● Istruzioni dell'esercizio
1. Verificare se le affermazioni (a), (b) e (c) trovano riscontro nel testo riportato sul sistema di brutalità. Per ciascuna rispondere sì o no, citando alla lettera le parole del testo che lo determinano.

(a) Il sistema ostacola le pratiche non monetizzabili di cura di sé e dell'altro.
(b) Il sistema favorisce la proliferazione delle differenzialità autonome ed eversive.
(c) Il sistema sancisce un consumismo moderato.
2. Proseguire il testo riportato sul sistema di brutalità a partire dal punto in cui termina.

● Testo riportato
----
Sarebbe più che necessario odiare questo sistema di brutalità, di odio individualizzato, di monodimensionalità esistenziale, d’immiserimento dell’immaginario e di assolutizzazione dell’ontologia e della temporalità padronale, che esaurisce, aliena e uccide, che asfissia la portata rivoluzionaria dell’eros, che ostacola le pratiche non monetizzabili di cura di sé e dell’altro, che annichilisce qualsivoglia istanza realmente democratica e dissenziente, che stronca la configurazione di discorsi e di spazi di condivisione e di contro-potere, che neutralizza la proliferazione delle differenzialità autonome ed eversive, che, infine, sancisce il tetro realismo della sopravvivenza della nuda vita, del bulimico consumismo e della concorrenzialità inumana.
----
● Righe del dataset
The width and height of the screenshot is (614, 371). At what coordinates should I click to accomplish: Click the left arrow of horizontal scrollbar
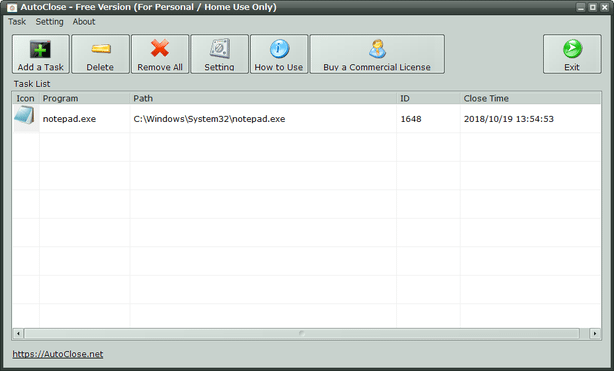point(18,334)
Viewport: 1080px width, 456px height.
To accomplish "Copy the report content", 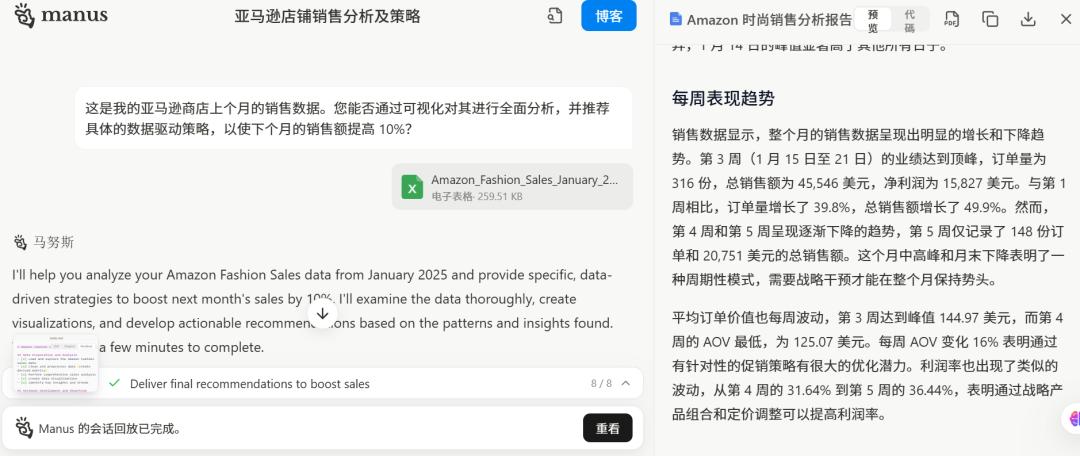I will pyautogui.click(x=990, y=19).
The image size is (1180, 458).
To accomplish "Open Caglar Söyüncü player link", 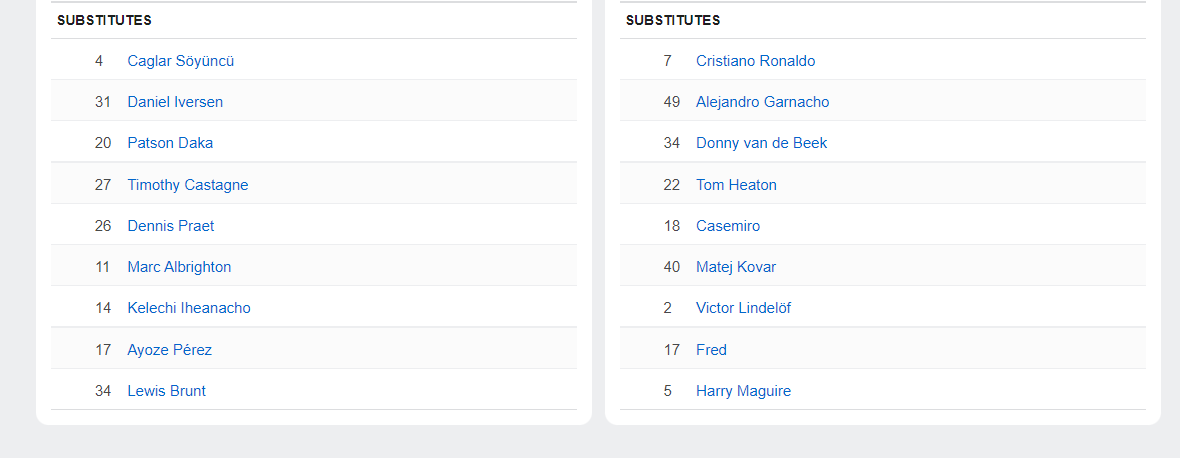I will coord(181,61).
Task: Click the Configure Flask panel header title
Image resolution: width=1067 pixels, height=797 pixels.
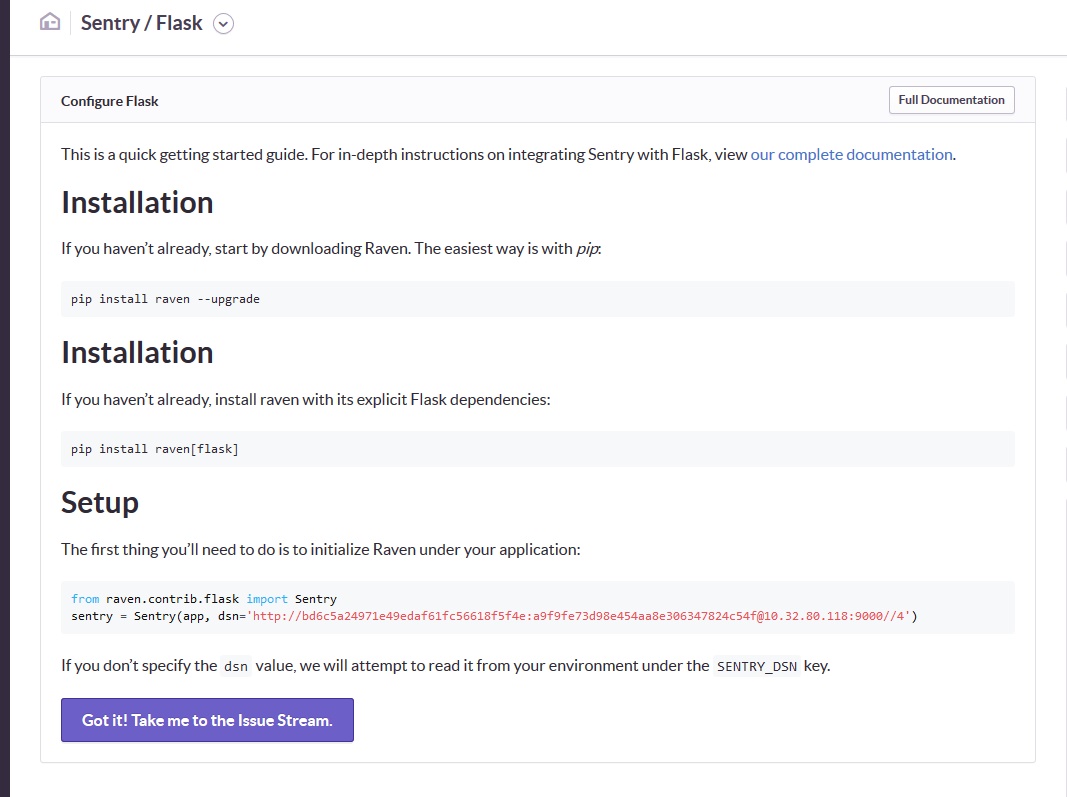Action: click(x=110, y=101)
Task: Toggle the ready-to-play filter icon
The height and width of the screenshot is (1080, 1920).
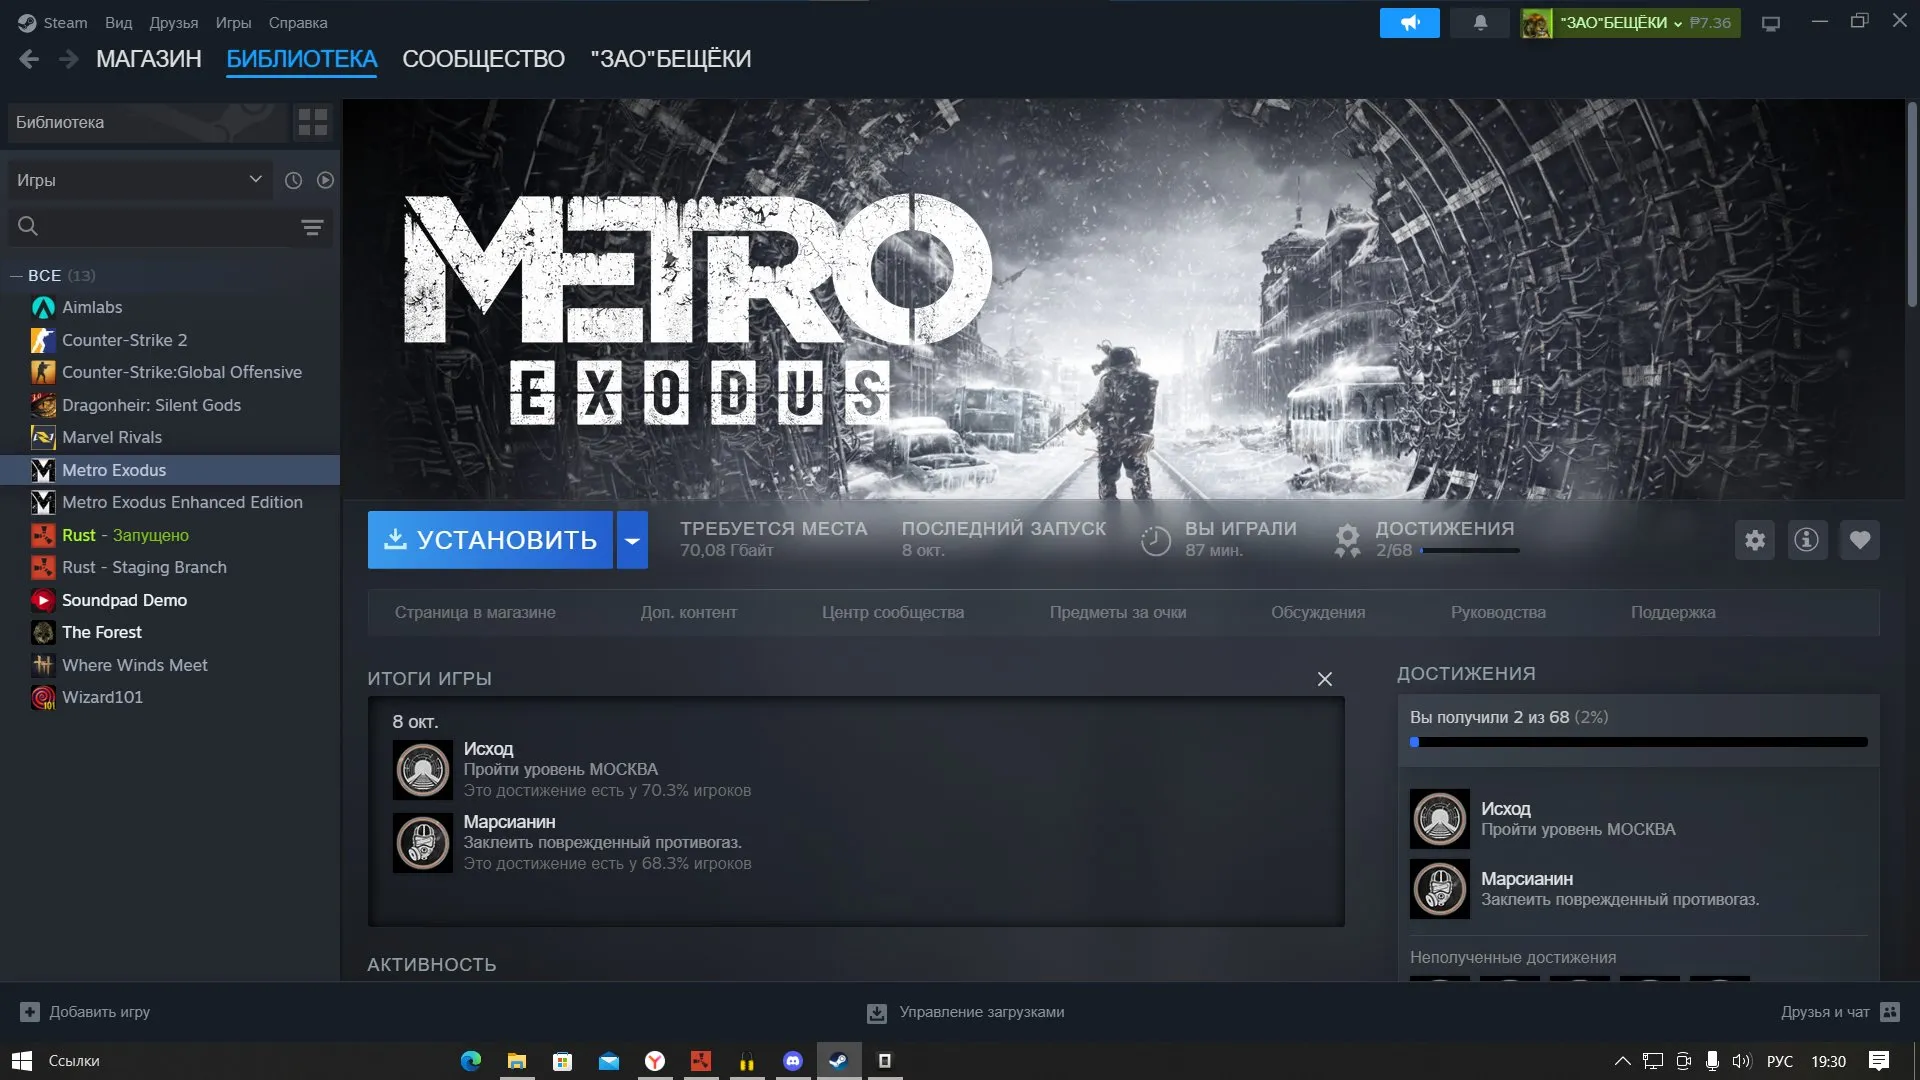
----
● Esercizi svolti
1.
(a) Sì: «che ostacola le pratiche non monetizzabili di cura di sé e dell’altro».
(b) No: «che neutralizza la proliferazione delle differenzialità autonome ed eversive».
(c) No: «del bulimico consumismo».

2.
Inevitabilmente, dunque, il capitale – conformemente all’auto-perpetuantesi ciclo d’estrazione e di accumulazione – deve esorcizzare la possibilità di sradicamento e combatte inesausto la rivoluzione e, una volta sventata, dirige una guerra spietata contro le vinte e i vinti. Cosicché nell’eterno ritorno del suo attacco, nel suo rapporto fantasmatico e surrettizio rispetto alle soggettività assoggettate e inglobate, sfrutta le agitazioni non troppo incisive della working class come vettorialità favorevole, come spinta cinetica propedeutica alla propria ricorrente innovazione.
La società del capitale sussiste e si rivitalizza non malgrado gli antagonismi, bensì mediante essi. Più si paventa o si scommette sulla sua estinzione, maggiore, in realtà, è la capacità del capitale medesimo di riarticolarsi attraverso le forme d’appropriazione ed espansione epidemica degli orizzonti di colonizzazione. Pertanto, è necessario l’estendersi delle crisi economico-sociali in quanto strumento reticolare d’aggressione verso forme sovversive di massificazione rivoluzionaria oltre che come rigenerazione dell’organismo capitalistico nella rideterminazione dell’egemonia sull’eccedenza produttiva e sul processo computazionale e d’autovalorizzazione.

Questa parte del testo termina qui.